**What the task asks**:
Pull out the entries from the line that contains "Task: Open the Functions tab" down to the very end, both ends included, and reproduce each of those lines unchanged.

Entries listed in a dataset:

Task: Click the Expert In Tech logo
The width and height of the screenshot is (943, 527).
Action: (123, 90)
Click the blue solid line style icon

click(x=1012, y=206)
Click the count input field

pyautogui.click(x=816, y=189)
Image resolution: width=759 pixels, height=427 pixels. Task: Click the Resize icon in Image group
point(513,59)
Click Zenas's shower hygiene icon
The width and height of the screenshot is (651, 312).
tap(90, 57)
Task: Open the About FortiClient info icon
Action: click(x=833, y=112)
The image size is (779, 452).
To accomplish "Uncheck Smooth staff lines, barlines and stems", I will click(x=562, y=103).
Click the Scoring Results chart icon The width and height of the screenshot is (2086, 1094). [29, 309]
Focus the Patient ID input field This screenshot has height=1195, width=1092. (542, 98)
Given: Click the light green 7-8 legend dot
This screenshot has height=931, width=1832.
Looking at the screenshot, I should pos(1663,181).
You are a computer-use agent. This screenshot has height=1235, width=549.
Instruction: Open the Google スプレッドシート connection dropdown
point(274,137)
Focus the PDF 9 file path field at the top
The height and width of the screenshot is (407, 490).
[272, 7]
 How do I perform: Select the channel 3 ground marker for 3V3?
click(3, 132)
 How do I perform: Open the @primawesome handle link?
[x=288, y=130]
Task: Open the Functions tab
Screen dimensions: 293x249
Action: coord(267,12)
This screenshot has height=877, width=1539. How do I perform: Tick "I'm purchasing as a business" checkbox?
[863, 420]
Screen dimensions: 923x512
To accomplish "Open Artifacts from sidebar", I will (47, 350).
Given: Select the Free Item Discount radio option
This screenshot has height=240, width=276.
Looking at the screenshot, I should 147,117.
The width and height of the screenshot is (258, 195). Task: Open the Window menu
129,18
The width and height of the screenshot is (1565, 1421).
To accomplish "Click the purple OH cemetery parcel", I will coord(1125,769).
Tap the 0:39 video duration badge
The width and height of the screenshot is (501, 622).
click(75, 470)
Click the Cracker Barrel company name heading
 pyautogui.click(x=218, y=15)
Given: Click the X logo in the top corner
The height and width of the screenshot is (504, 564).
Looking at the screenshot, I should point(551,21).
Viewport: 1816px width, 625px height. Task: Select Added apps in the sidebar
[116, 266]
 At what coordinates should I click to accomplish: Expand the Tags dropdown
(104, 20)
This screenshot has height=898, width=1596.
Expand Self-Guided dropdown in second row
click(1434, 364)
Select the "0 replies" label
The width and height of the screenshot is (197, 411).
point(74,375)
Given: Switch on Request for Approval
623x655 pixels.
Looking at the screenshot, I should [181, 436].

**Solution for this exercise**:
Task: Open the Functions tab
Screen dimensions: 293x249
Action: coord(267,12)
This screenshot has height=877, width=1539. How do I perform: Tick "I'm purchasing as a business" checkbox?
[863, 420]
Screen dimensions: 923x512
To accomplish "Open Artifacts from sidebar", I will (47, 350).
Given: Select the Free Item Discount radio option
This screenshot has height=240, width=276.
Looking at the screenshot, I should 147,117.
The width and height of the screenshot is (258, 195). Task: Open the Window menu
129,18
The width and height of the screenshot is (1565, 1421).
To accomplish "Click the purple OH cemetery parcel", I will coord(1125,769).
Tap the 0:39 video duration badge
The width and height of the screenshot is (501, 622).
click(75, 470)
Click the Cracker Barrel company name heading
 pyautogui.click(x=218, y=15)
Given: Click the X logo in the top corner
The height and width of the screenshot is (504, 564).
Looking at the screenshot, I should point(551,21).
Viewport: 1816px width, 625px height. Task: Select Added apps in the sidebar
[116, 266]
 At what coordinates should I click to accomplish: Expand the Tags dropdown
(104, 20)
This screenshot has height=898, width=1596.
Expand Self-Guided dropdown in second row
click(1434, 364)
Select the "0 replies" label
The width and height of the screenshot is (197, 411).
point(74,375)
Given: Switch on Request for Approval
623x655 pixels.
Looking at the screenshot, I should [181, 436].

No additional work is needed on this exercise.